The ability of nicotine to produce CPP differs markedly between strains of rats. For example, nicotine CPP has been established in the Lewis strain of rat, but not in the Fischer-344 strain of rat [10,13]. Further individual differences in susceptibility to nicotine dependence have been shown within the same strain of mice, in which a single injection of nicotine (0.75 mg/kg) was found to either increase or decrease locomotor activity, and subsequent testing for nicotine CPP found that nicotine produced CPP in mice that had increased locomotor activity after nicotine administration, and that nicotine produced a lower degree of CPP in mice that had decreased locomotor activity after nicotine administration [80].
4.6.4. Ethanol
Ethanol, when administered alone, produces CPP and CPA in rodents, with lower doses producing CPP and higher doses producing CPA [21,24,29,81]. Receptor mechanisms found to mediate ethanol’s CNS effects, GABAA, NMDA, and 5-HT3 receptors, have also been tested to determine which receptors mediate reward using the CPP paradigm.

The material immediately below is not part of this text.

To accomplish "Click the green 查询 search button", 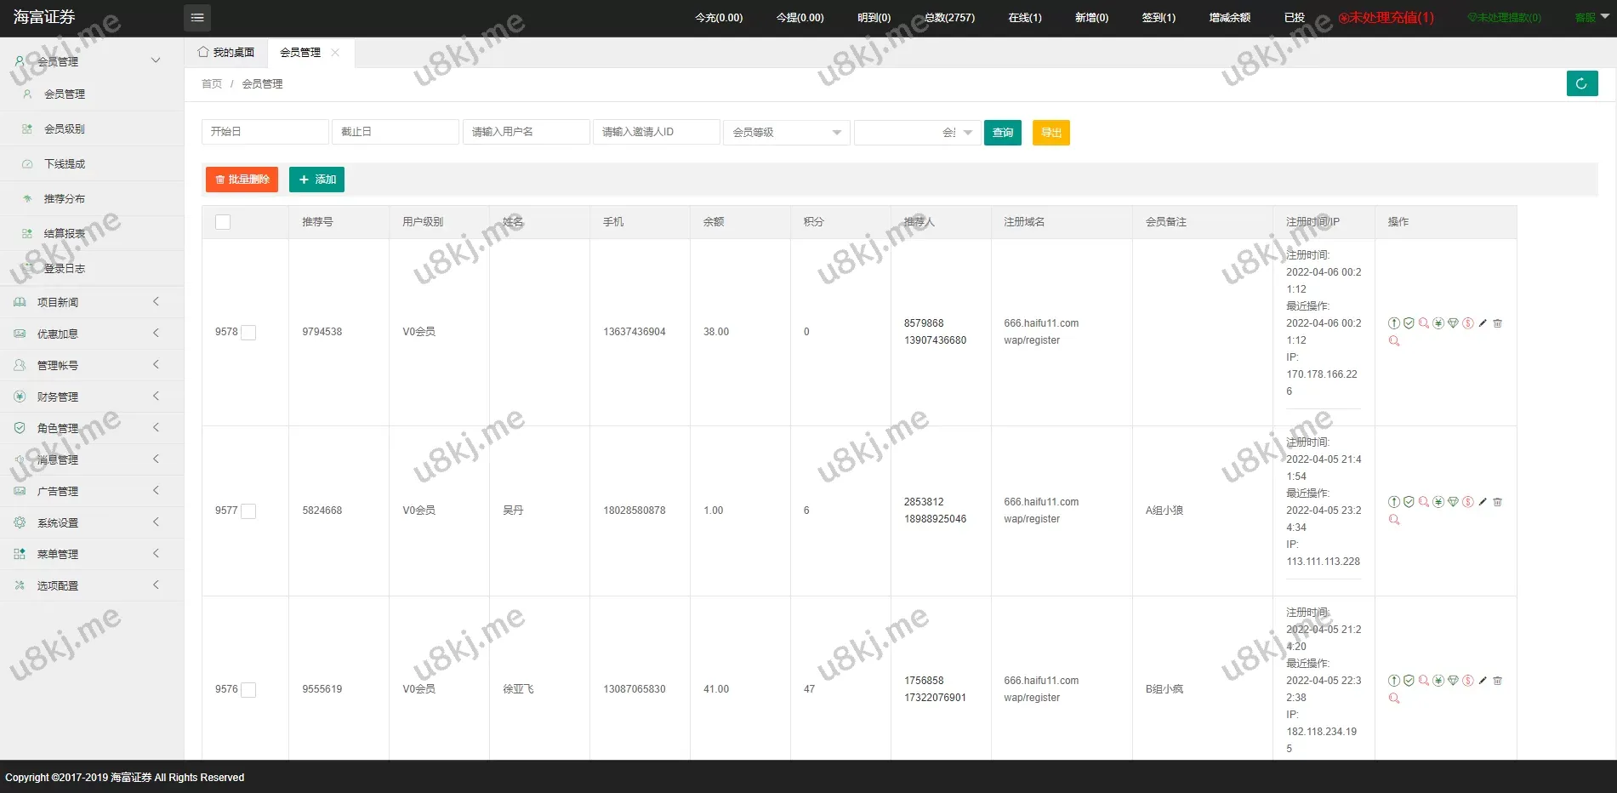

Ethanol-induced CPP was shown to be attenuated when ethanol was coadministered with the competitive NMDA receptor antagonist CGP-37849, but not when coadministered with the noncompetitive NMDA receptor antagonists MK-801 and ketamine, nor with NMDA subunit antagonists [82]. Again, the mesolimbic DA pathway appears critical for the rewarding effects of ethanol, since ethanol-induced CPP can be potentiated by systemically administered heroin, and can be attenuated by intra-accumbens administration of D2 receptor antagonists, such as fluphenazine [83]. Ethanol has been found to potentiate the effects of cocaine in the CPP model by shifting high cocaine doses from producing CPP to CPA and by increasing CPP induced by lower cocaine doses [84,85].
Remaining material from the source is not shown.